In het verleden waren persoonlijke toegangstokens (PAT's) de voorkeurswijze om te verifiëren bij het aanroepen van een API waarvoor specifieke toegang en machtigingen voor resources zijn vereist. Deze bearertokens vertegenwoordigden een gebruikersnaam en wachtwoord en vereist regelmatige rotatie om het beveiligingsrisico te minimaliseren dat ze hebben gepresenteerd. Met Microsoft Entra ID-toegangstokens wordt dit probleem aangepakt door deze tokens elk uur automatisch te beheren. Databricks raadt ze aan als best practice bij het werken met Azure-resources. Door een Microsoft Entra-service-principal te maken, kunt u de machtigingen beheren die zijn verleend voor toegang tot deze resources zonder een Microsoft Azure-gebruikersaccount te gebruiken.

Vereisten

U moet over het volgende beschikken:

  • Toegang tot een Azure DevOps-project met een Git-opslagplaats voor Azure-opslagplaatsen die is verbonden met een Databricks Git-map.
  • Machtigingen voor uw Azure-account om een MS Entra-service-principal te maken.
  • De Azure CLI is geïnstalleerd.
  • De Databricks CLI is geïnstalleerd.

Stap 1: Een Microsoft Entra-service-principal maken

U kunt deze stap overslaan als u al een geconfigureerde Microsoft Entra-service-principal hebt.

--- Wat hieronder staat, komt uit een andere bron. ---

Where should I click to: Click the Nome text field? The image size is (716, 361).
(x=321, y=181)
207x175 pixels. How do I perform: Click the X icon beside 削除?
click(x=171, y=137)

Als u een Microsoft Entra-service-principal wilt maken, volgt u de stappen in de Microsoft Azure-documentatie: Een Microsoft Entra-app registreren en een service-principal maken. Negeer in de sectie Verificatie instellen van dit artikel de eerste twee opties en volg de stappen in Optie 3: Een nieuw clientgeheim maken.

Nadat u deze hebt ingesteld, hebt u het volgende:

  • Een clientgeheim. Het wordt weergegeven als een lange tekenreeks met willekeurig verschijnende tekens.
    • Een service-principal-id. Dit is de unieke naam waaraan u de MS Entra-service-principal hebt toegewezen. Als best practice moet de naam ook informatie bevatten die aangeeft hoe en wanneer deze moet worden gebruikt (bijvoorbeeld Databricks_CICD_SP).

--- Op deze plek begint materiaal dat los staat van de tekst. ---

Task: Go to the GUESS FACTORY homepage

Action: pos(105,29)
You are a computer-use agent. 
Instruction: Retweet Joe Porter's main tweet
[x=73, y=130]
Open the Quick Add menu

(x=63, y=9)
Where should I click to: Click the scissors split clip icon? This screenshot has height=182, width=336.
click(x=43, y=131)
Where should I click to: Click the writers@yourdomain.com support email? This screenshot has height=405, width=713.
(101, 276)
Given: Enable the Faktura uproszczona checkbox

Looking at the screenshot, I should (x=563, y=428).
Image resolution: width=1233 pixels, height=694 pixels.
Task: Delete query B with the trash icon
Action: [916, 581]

(U kunt de optionele omleidingsgebruikersinterface negeren in het dialoogvenster MS Entra-configuratie, omdat deze niet wordt gebruikt in deze configuratie.)

Kopieer deze ergens naar beneden, omdat u ze in toekomstige stappen gaat gebruiken. Nadat u het proces in deze documentatie hebt voltooid, kunt u deze informatie beveiligen of verwijderen.

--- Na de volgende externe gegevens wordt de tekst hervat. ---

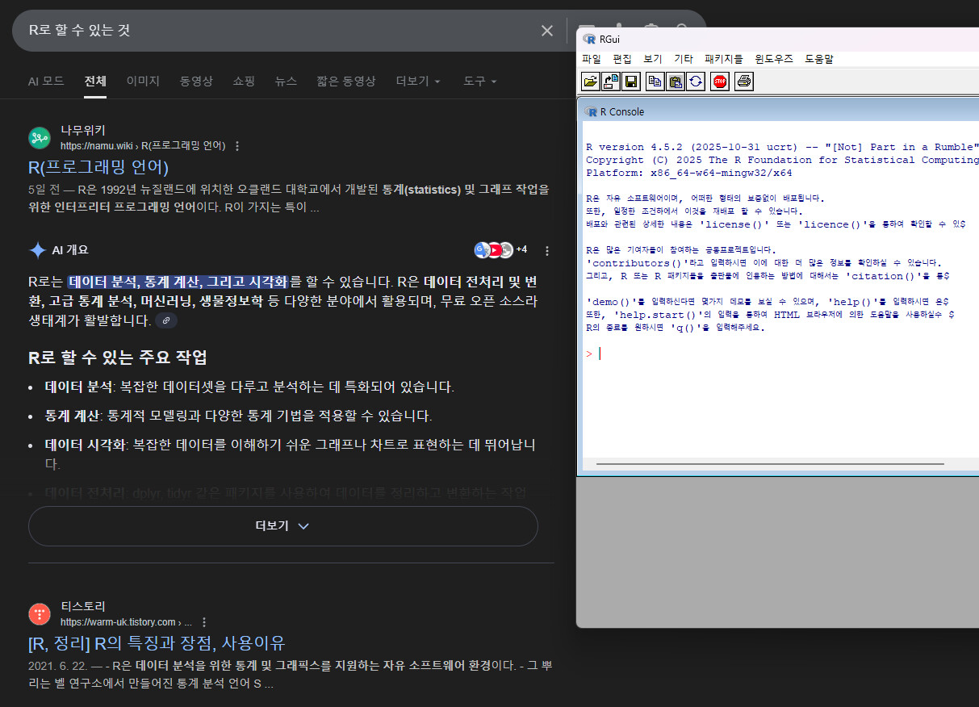
Task: Click the Paste clipboard icon in RGui
Action: click(x=676, y=82)
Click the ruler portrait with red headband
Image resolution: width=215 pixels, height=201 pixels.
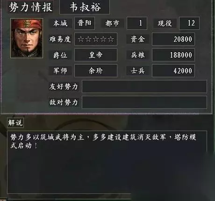click(27, 38)
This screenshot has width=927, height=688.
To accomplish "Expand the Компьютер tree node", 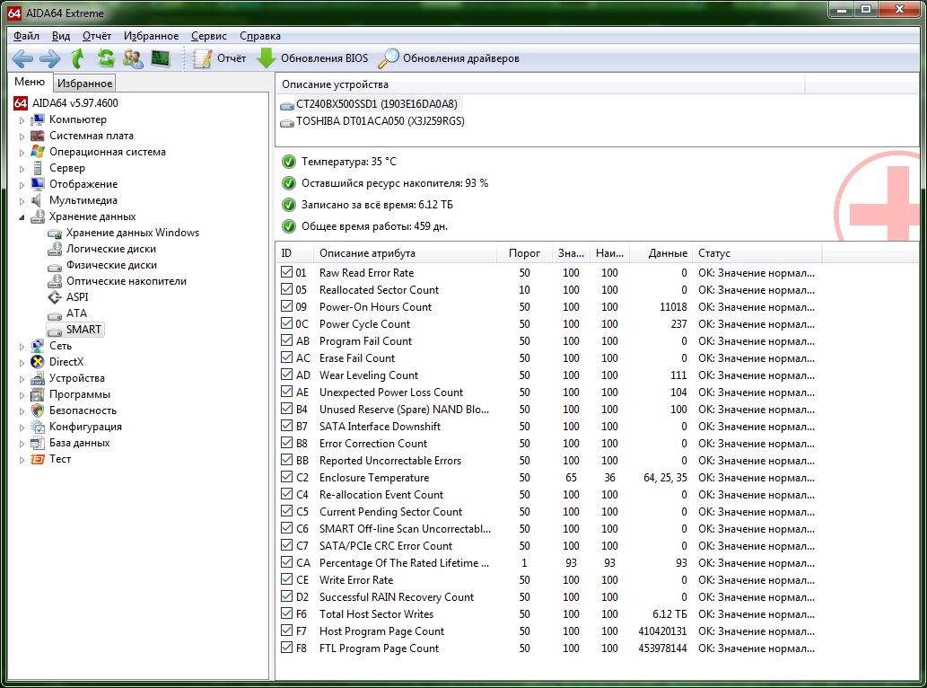I will [22, 120].
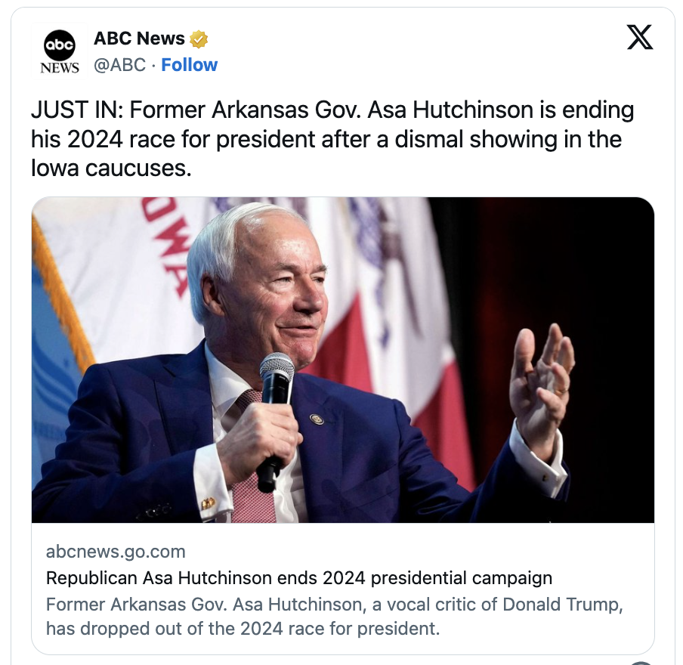Click the abcnews.go.com domain link
Screen dimensions: 683x665
pyautogui.click(x=116, y=552)

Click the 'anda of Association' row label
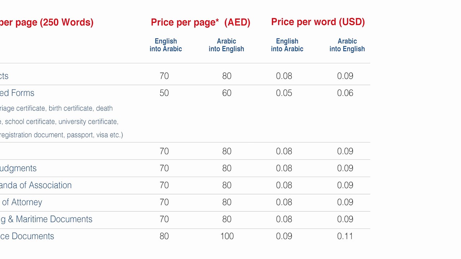[36, 185]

Stap 2: Azure DevOps-machtigingen configureren voor de MS Entra-service-principal

Eerst moet u uw MS Entra-service-principal toestemming verlenen voor toegang tot uw Azure DevOps-resources. Hiervoor moet u de Azure DevOps-portal gebruiken.

  1. Meld u aan bij uw Azure DevOps-account en navigeer naar uw project.

  2. Klik onder Machtigingen voor projectinstellingen>op Lezers.

    De inhoud van het deelvenster Leden onder Machtigingen in de Projectinstellingen van Azure DevOps

  3. Klik op het tabblad Leden , klik op Toevoegen en voeg vervolgens de naam toe van de MS Entra-service-principal die u hebt gemaakt.

  4. Ga in de console terug naar het organisatieniveau van uw Azure DevOps-organisatie en klik onderaan het linkerdeelvenster op Organisatie-instellingen .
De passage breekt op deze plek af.